### PROVIDED TEXT
────────────────────────────────────────

Sunday, September 19, 2004

Slightly Surreal Weekend

Attended an academic conference in Kananaskis this weekend, where my wife and I presented a paper & poster session (on an analysis of the functions of stakeholder advisory committees in government). The venue was a smart move on the part of the UofL organizers, because the locale attracted delegates from as far away as India and Australia and the Canary Islands, where I somehow doubt that Lethbridge would have had the same drawing power.

Unfortunately, the scenery was largely wasted on my wife and I, since our ten month old is still too young (i.e., still nursing) to be left behind, so we had our kids with us. Consequently, aside from our own presentation, when we arranged for a sitter, and one or two presentations we desperately wanted to take in and had the other parent cover for us, we basically had to spend all our time parenting. While our colleagues were out hiking the trails or horseback riding or etc., we were dealing with a sick baby (third virus since starting day care three weeks ago) and a bored six year old.

Coping with a crying baby in a single hotel room at 3 AM is not fun. At home, we often switch off responsibilities, with one parent sleeping soundly in the spare room while the other takes a shift on duty pacing with the baby. But what do you do in a hotel room when the baby is keeping the whole floor awake, let alone both parents and her older sister?

So I found myself walking with Kasia through the halls late Saturday night, trying to give my wife time to get the six year old settled and asleep. As I stood window shopping in the hotel's mall, a tiny, aging Japanese woman walked down the hall, so stooped over that I wondered how she could manage without a cane. But she took one look at Kasia in my arms, and came over and began bowing deeply to her while speaking to me in Japanese.

Now, I am fairly use to strangers complimenting us on our baby, and I certainly agree that Kasia is pretty adorable (see photos in previous postings) but this woman was really bowing. I know enough about Japanese culture to know that the deeper the bow, the greater the respect being shown, and this was way beyond "your baby is cute" adorable, to "your child is the second coming" adorable. You know? I kept thinking of that case where a group of monks showed up on the lawn of an unsuspecting couple in California and told them their child was the next incarnation of some revered religious figure. Nice and flattering and kind of surreal at the same time...

────────────────────────────────────────

### REQUIREMENT
Copy out the whole post above about the slightly surreal weekend, word for word.

### INFORMATION GIVEN
────────────────────────────────────────

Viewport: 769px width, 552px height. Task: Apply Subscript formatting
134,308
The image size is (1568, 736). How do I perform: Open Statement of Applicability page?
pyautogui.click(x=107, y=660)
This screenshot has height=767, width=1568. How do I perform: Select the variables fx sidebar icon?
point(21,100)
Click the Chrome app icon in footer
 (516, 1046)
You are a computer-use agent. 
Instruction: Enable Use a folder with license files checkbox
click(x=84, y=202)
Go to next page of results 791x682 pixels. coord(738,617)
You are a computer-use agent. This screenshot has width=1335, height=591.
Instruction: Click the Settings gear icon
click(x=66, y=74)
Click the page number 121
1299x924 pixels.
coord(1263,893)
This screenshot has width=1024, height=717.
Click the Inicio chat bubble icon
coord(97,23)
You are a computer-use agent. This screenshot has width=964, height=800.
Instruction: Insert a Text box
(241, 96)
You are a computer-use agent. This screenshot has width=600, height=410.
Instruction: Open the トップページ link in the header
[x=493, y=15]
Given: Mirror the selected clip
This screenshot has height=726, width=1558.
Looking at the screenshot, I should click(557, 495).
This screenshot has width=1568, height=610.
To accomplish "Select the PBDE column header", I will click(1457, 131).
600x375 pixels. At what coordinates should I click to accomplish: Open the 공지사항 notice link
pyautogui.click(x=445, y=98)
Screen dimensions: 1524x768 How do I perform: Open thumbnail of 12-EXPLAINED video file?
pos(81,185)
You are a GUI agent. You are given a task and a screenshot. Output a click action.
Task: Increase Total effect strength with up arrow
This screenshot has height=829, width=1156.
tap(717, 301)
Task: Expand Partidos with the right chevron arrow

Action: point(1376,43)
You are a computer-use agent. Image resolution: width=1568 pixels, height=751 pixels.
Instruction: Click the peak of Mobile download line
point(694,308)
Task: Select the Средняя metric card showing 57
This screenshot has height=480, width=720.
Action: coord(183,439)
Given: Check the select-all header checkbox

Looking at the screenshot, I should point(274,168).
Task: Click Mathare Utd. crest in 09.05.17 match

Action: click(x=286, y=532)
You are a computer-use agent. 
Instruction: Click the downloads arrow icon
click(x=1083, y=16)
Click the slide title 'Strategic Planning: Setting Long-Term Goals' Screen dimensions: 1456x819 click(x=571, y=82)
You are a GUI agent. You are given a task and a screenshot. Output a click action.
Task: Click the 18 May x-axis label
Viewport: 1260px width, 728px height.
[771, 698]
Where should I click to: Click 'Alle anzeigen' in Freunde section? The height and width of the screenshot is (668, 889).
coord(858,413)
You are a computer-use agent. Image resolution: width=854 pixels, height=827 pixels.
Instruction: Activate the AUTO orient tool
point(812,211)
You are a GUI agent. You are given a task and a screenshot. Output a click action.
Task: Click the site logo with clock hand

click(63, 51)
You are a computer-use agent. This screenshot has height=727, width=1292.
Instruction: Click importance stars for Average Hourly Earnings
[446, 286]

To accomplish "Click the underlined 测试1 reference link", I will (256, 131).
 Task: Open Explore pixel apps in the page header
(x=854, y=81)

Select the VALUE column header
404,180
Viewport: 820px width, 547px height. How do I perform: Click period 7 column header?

────────────────────────────────────────

### PROBLEM SOLUTION
Sunday, September 19, 2004

Slightly Surreal Weekend

Attended an academic conference in Kananaskis this weekend, where my wife and I presented a paper & poster session (on an analysis of the functions of stakeholder advisory committees in government). The venue was a smart move on the part of the UofL organizers, because the locale attracted delegates from as far away as India and Australia and the Canary Islands, where I somehow doubt that Lethbridge would have had the same drawing power.

Unfortunately, the scenery was largely wasted on my wife and I, since our ten month old is still too young (i.e., still nursing) to be left behind, so we had our kids with us. Consequently, aside from our own presentation, when we arranged for a sitter, and one or two presentations we desperately wanted to take in and had the other parent cover for us, we basically had to spend all our time parenting. While our colleagues were out hiking the trails or horseback riding or etc., we were dealing with a sick baby (third virus since starting day care three weeks ago) and a bored six year old.

Coping with a crying baby in a single hotel room at 3 AM is not fun. At home, we often switch off responsibilities, with one parent sleeping soundly in the spare room while the other takes a shift on duty pacing with the baby. But what do you do in a hotel room when the baby is keeping the whole floor awake, let alone both parents and her older sister?

So I found myself walking with Kasia through the halls late Saturday night, trying to give my wife time to get the six year old settled and asleep. As I stood window shopping in the hotel's mall, a tiny, aging Japanese woman walked down the hall, so stooped over that I wondered how she could manage without a cane. But she took one look at Kasia in my arms, and came over and began bowing deeply to her while speaking to me in Japanese.

Now, I am fairly use to strangers complimenting us on our baby, and I certainly agree that Kasia is pretty adorable (see photos in previous postings) but this woman was really bowing. I know enough about Japanese culture to know that the deeper the bow, the greater the respect being shown, and this was way beyond "your baby is cute" adorable, to "your child is the second coming" adorable. You know? I kept thinking of that case where a group of monks showed up on the lawn of an unsuspecting couple in California and told them their child was the next incarnation of some revered religious figure. Nice and flattering and kind of surreal at the same time...